MATERIAL SHOWN Block Start
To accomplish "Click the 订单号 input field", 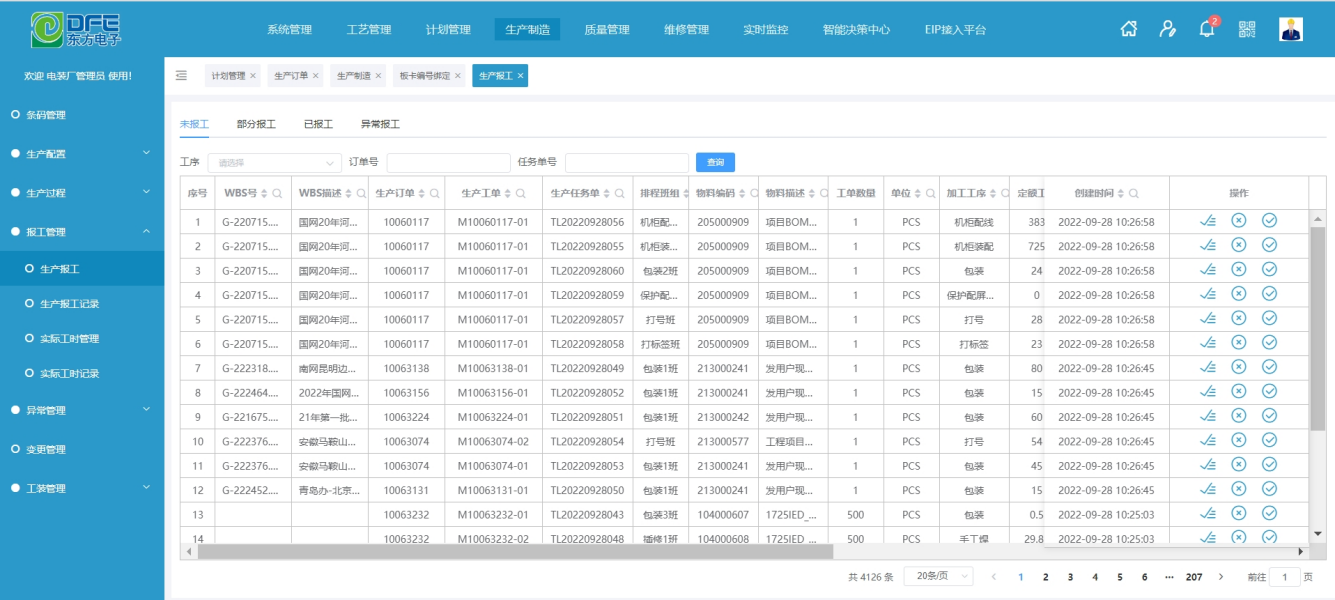I will [x=448, y=162].
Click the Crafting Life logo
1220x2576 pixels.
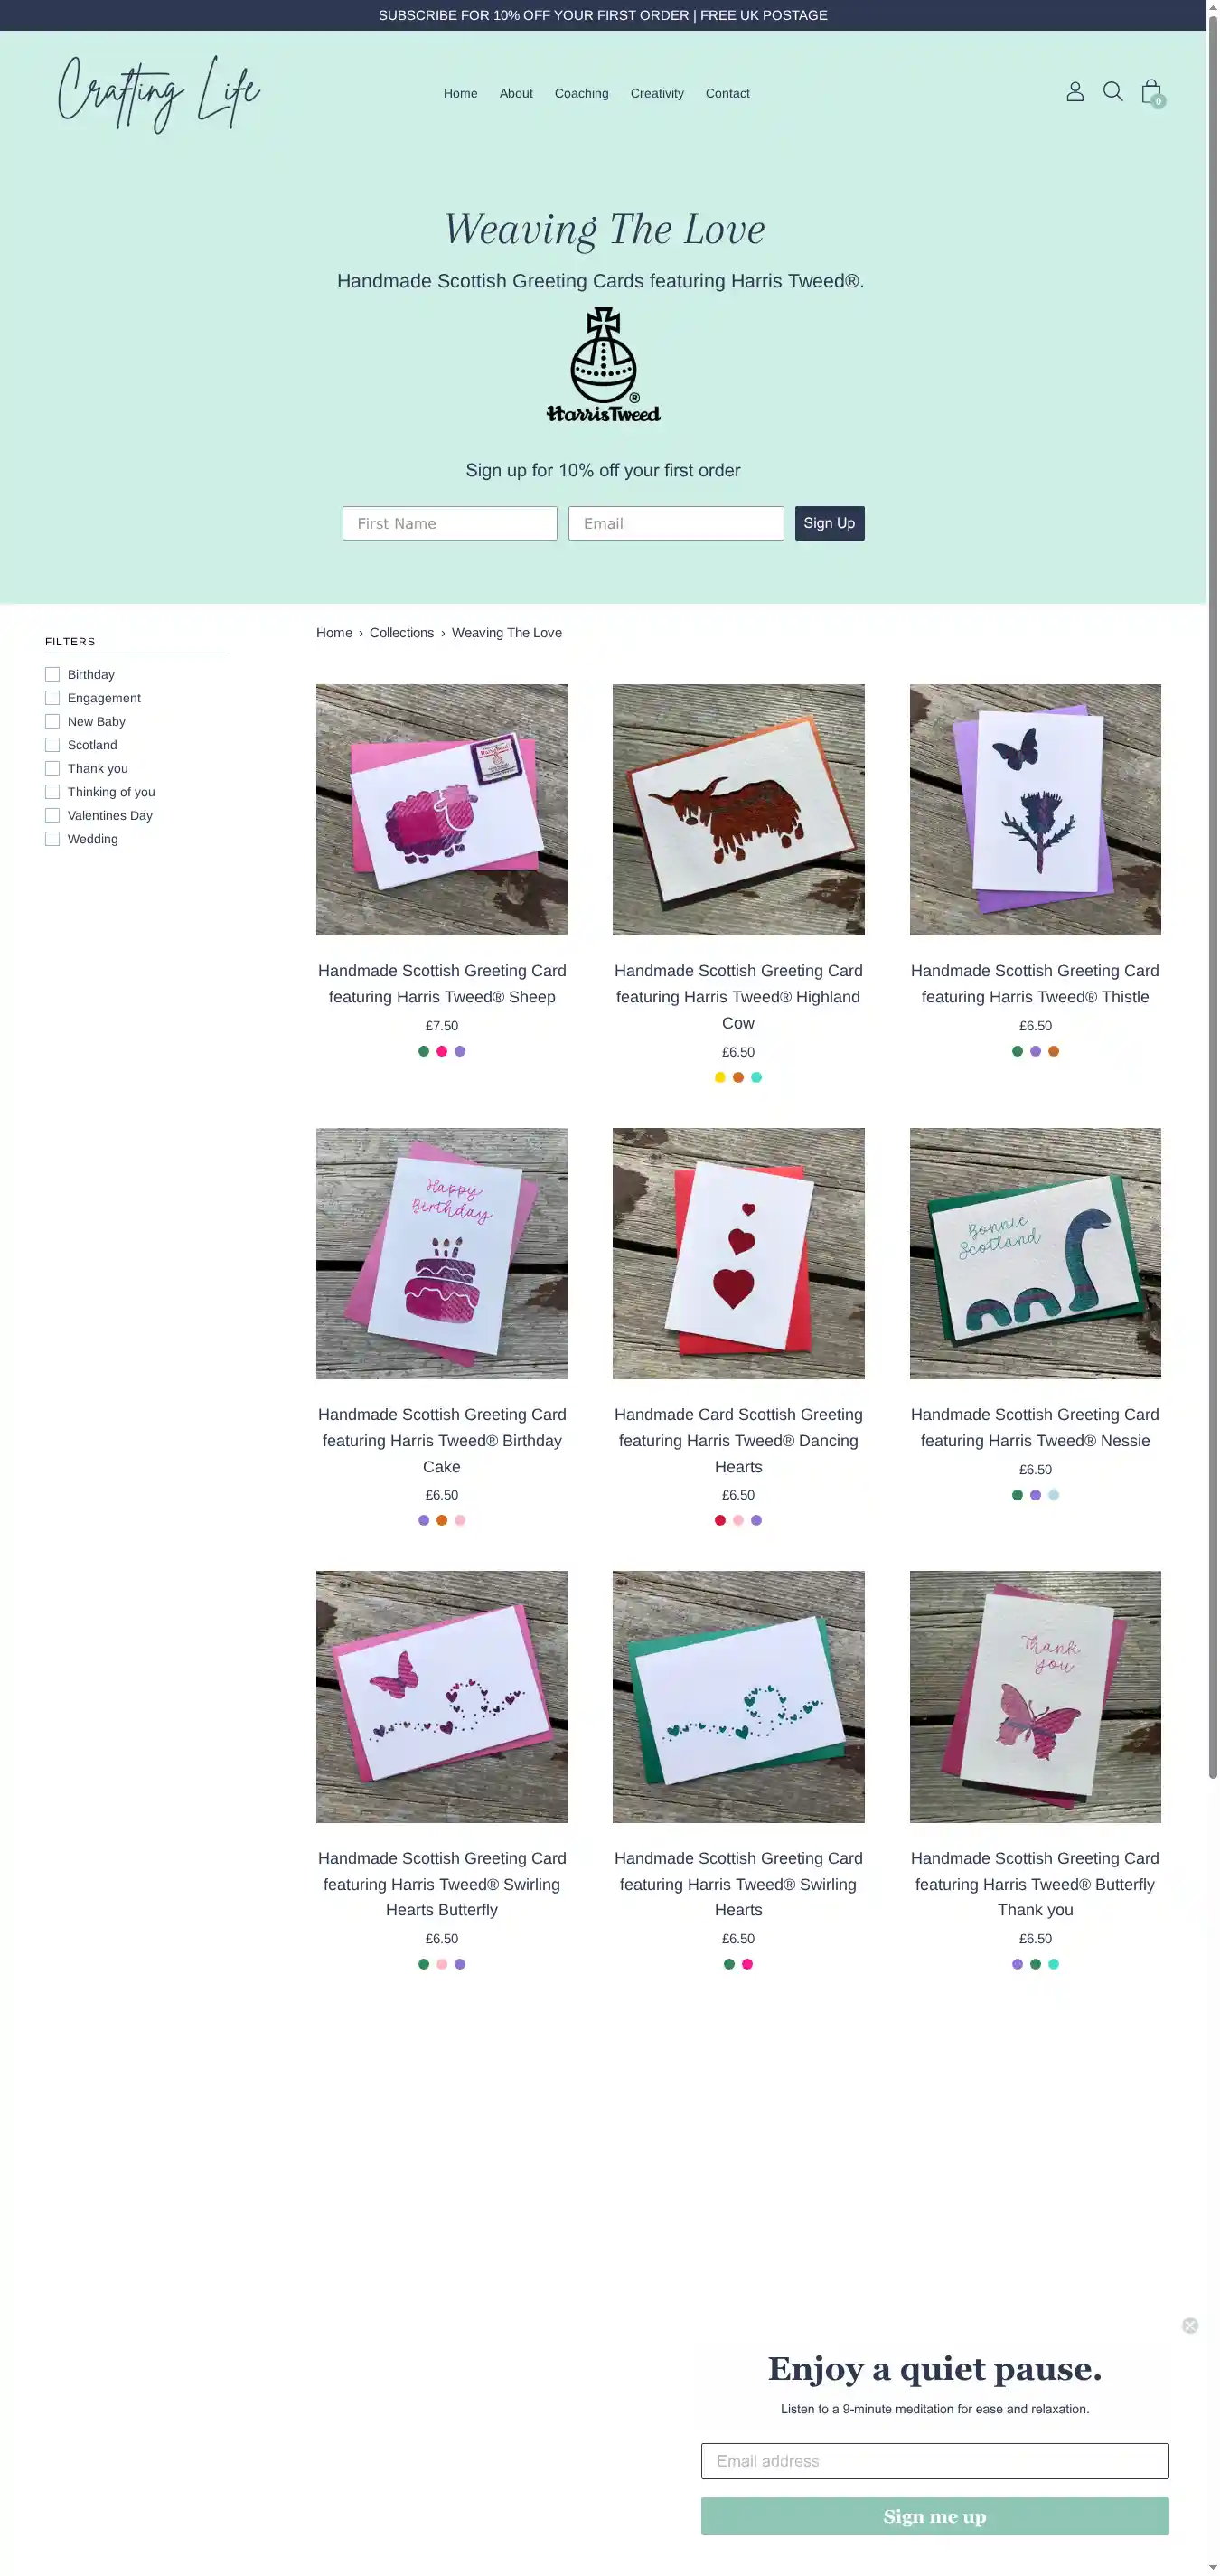pos(159,93)
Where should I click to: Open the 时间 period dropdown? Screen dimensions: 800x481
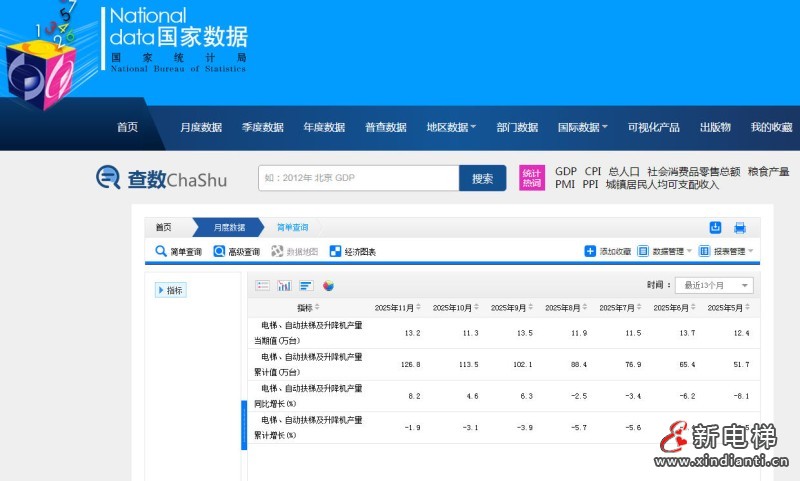[714, 286]
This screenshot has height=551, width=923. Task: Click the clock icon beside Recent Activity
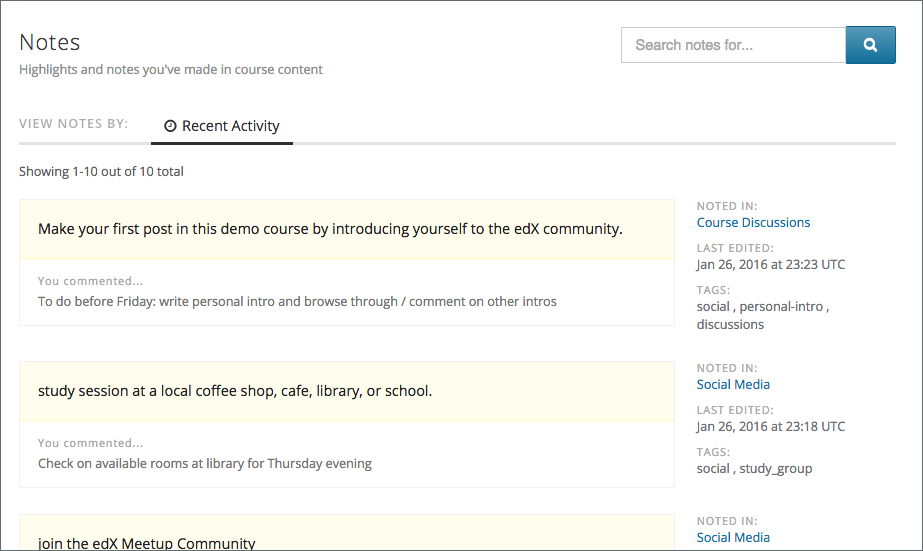[170, 126]
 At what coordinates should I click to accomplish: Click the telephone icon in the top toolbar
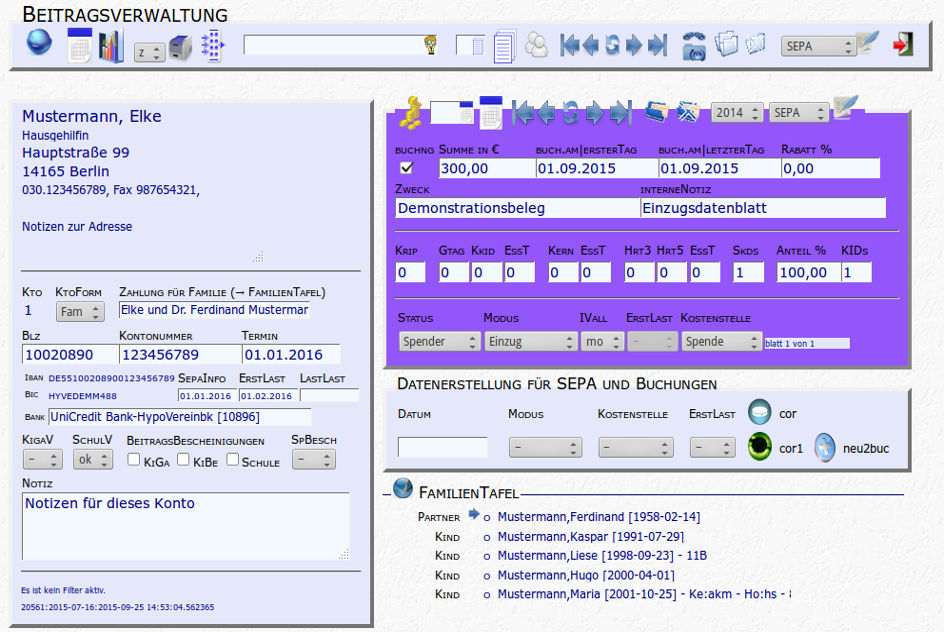pos(693,46)
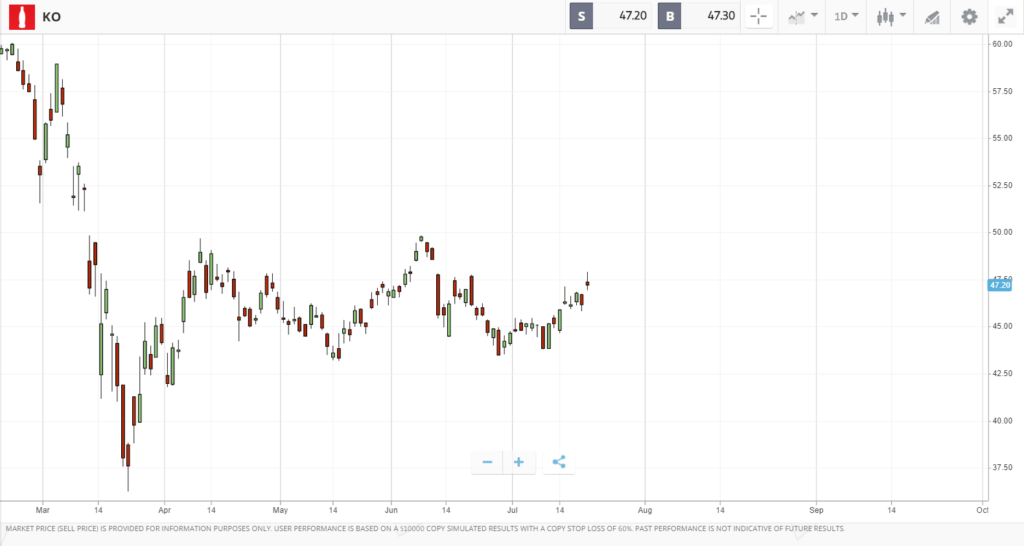
Task: Click the S sell button
Action: point(581,16)
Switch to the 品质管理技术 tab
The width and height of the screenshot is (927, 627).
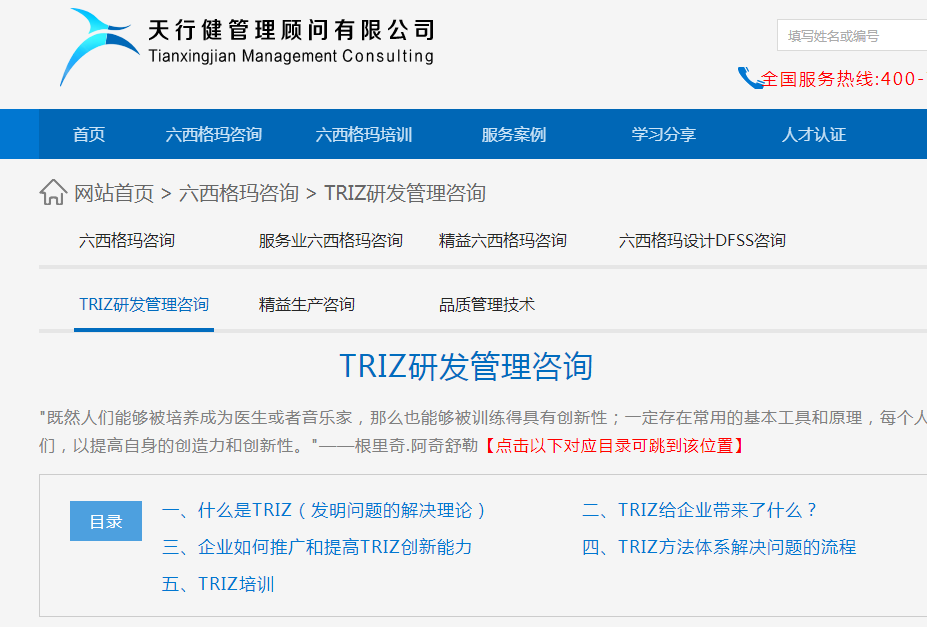tap(488, 305)
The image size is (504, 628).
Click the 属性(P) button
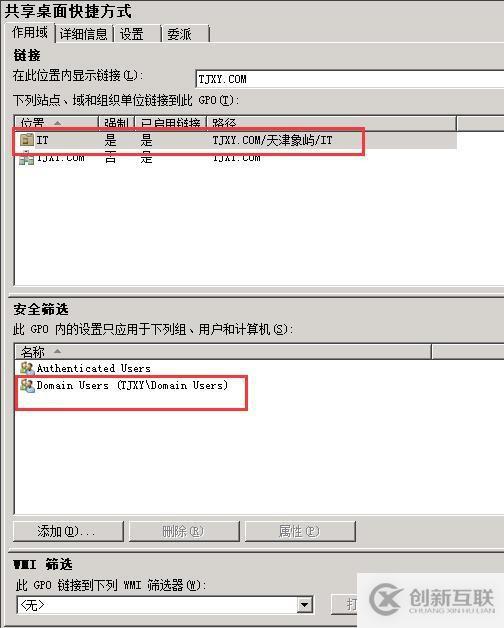(300, 531)
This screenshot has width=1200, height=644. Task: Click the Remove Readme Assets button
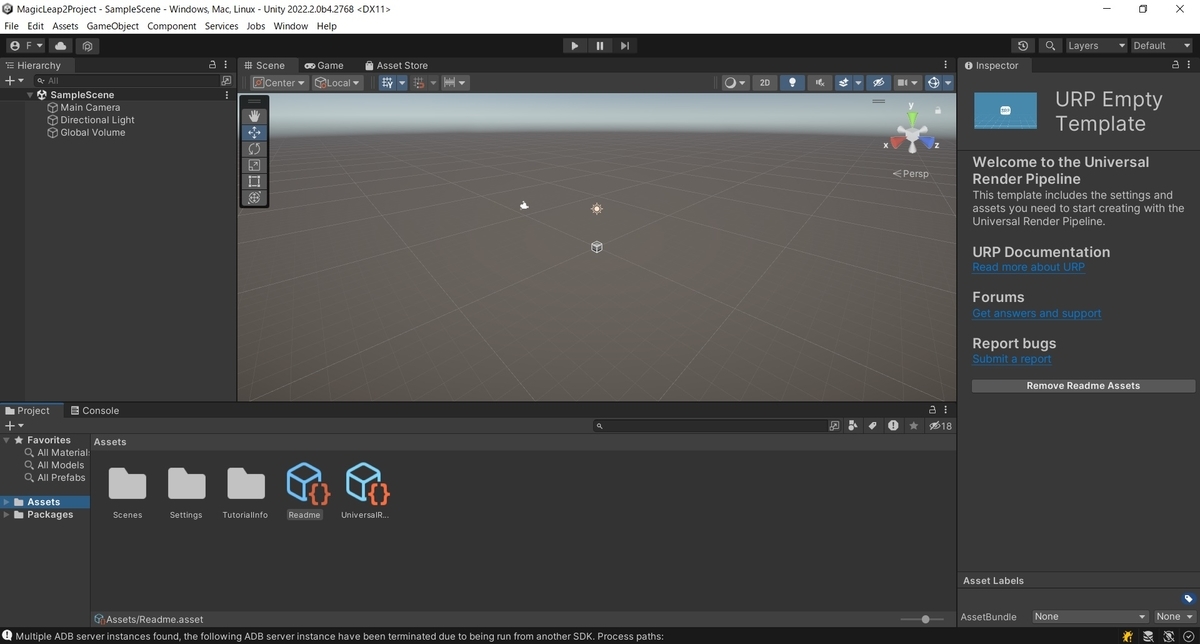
MATERIAL SHOWN Block End
Pictures stay out of the copy. Reproduce exactly the lines from the one containing "The image size is (504, 628)." through the last line of the records above, both included.

The image size is (504, 628).
Click the 属性(P) button
(300, 531)
This screenshot has width=1200, height=644. Task: Click the Remove Readme Assets button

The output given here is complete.